At both Second Reading and in earlier days in Committee, the noble Baroness, Lady Manningham-Buller, for whom I have great respect, and the Minister, the noble Lord, Lord Sharpe, listed reams of people who a whistleblower could go to. Of course, they would have to identify who was the right responsible person, what they would and could do, and, even more importantly, they would have to have their confidential contact details.

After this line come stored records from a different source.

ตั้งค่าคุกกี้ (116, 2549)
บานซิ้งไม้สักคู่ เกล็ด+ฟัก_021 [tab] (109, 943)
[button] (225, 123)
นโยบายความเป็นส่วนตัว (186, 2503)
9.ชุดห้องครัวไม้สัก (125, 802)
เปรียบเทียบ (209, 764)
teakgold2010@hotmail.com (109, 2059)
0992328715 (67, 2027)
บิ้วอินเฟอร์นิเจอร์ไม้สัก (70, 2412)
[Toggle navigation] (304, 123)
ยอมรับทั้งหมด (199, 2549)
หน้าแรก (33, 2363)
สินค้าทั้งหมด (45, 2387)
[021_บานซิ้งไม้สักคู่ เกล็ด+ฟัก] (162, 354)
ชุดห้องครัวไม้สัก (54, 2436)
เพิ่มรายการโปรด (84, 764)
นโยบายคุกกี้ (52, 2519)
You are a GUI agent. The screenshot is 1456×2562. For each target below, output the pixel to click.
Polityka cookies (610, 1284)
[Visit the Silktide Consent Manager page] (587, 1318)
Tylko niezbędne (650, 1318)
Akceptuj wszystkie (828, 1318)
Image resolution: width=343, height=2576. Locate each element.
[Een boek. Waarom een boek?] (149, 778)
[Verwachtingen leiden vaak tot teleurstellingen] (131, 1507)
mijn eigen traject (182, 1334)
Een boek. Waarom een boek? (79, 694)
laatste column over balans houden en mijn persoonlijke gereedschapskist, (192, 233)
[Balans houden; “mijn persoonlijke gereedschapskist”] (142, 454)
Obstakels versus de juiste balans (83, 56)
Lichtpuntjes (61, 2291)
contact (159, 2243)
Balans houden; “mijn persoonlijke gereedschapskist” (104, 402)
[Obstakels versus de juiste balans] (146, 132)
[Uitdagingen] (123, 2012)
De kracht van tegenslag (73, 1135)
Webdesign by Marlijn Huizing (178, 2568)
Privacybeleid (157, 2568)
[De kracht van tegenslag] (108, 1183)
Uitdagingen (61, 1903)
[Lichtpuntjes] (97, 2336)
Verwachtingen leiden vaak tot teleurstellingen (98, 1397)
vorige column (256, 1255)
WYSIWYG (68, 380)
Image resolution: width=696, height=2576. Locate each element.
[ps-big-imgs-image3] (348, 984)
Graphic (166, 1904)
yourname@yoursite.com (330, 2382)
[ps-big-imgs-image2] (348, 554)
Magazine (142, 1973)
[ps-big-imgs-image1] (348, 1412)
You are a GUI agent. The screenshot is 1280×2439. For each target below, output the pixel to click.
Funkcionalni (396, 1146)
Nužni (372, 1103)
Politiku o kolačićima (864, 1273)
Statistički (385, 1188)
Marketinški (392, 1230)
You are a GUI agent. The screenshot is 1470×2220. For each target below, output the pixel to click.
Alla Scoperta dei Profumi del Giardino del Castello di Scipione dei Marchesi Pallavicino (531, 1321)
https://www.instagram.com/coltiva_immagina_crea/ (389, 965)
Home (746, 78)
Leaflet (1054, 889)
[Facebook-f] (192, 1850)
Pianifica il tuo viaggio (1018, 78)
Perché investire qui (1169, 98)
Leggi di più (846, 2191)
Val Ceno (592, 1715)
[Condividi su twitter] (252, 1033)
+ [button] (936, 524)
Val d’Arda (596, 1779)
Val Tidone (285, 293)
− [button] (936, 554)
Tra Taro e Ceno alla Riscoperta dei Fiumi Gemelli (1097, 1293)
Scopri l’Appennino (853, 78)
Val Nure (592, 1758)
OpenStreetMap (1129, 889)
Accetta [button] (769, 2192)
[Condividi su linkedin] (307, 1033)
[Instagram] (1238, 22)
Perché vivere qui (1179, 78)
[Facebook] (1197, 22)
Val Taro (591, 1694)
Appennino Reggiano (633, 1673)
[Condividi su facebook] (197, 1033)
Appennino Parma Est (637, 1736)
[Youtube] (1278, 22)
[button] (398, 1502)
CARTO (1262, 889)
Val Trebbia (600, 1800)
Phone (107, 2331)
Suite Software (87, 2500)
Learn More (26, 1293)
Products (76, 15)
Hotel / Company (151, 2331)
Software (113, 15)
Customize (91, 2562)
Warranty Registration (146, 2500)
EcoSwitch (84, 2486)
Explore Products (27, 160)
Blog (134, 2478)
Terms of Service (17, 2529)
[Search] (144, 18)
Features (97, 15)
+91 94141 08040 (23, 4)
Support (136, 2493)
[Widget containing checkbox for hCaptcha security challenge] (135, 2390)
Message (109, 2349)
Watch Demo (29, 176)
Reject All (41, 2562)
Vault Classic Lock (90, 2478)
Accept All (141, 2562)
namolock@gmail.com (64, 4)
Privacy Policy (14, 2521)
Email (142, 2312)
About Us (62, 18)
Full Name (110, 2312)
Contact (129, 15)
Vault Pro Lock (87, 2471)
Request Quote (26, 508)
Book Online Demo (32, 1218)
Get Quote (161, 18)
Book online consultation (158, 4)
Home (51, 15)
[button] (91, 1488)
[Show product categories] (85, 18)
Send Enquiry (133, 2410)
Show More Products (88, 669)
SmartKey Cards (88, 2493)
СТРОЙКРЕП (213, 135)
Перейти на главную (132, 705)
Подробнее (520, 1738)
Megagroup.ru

Included in the list from those speeches were government departments’ internal policies and processes, but, as we heard earlier, even the Government know that many of these are unsafe and are looking to improve their guidance because they are very broad, general concerns, so that is not a terribly good answer. Otherwise named were: a staff counsellor; the external staff counsellor in the Cabinet Office; organisational ethics counsellors—they play an important role but they have limited authority, particularly to investigate, and they have no power of redress as far as I can understand; the chair of the ISC; the Investigatory Powers Commissioner’s Office; the Attorney-General’s Office, the Director of Public Prosecutions; the Commissioner of the Metropolitan Police; with permission, the PUSS to the Home Office; the National Security Adviser; the Cabinet Secretary; and the Comptroller and Auditor-General. The list itself underscores the fact that this is a farce.

As I said, junior people on that list have relatively little power to act and certainly none for redress. As for the senior names listed—those many senior and important names—I am sure there are some people in this Committee who have the personal, confidential and secure phone numbers for those people, such as the National Security Adviser, but I very much doubt that a mid-level intelligence agent or the junior clerk in a supply chain has that information. Whistleblowers are very often the little people and mid-level people, because they are the least institutionalised.

I am asking the Government to get to grips with this now, and to at least make sure that there is a single place where people can go to to speak out, and that every member of every related organisation has that confidential number and contact information. The office that they go to—it cannot just be an individual, as that is far too narrow—has to have the power to set whistleblowing policies, procedures and reporting structures that include confidentiality and anonymity, the power to investigate and, significantly, because confidentiality is so fragile and so impossible to enforce, the power to redress where a whistleblower suffers detriment. In that way, there would be a system to catch wrong behaviour early. I would like to see it open not just to employees and contractors but to anyone who has relevant information. That information, coming early and going to the right people so that there is guaranteed follow-up, means that misbehaviour and wrongdoing are stopped in their tracks early. There is no better protection for the public interest.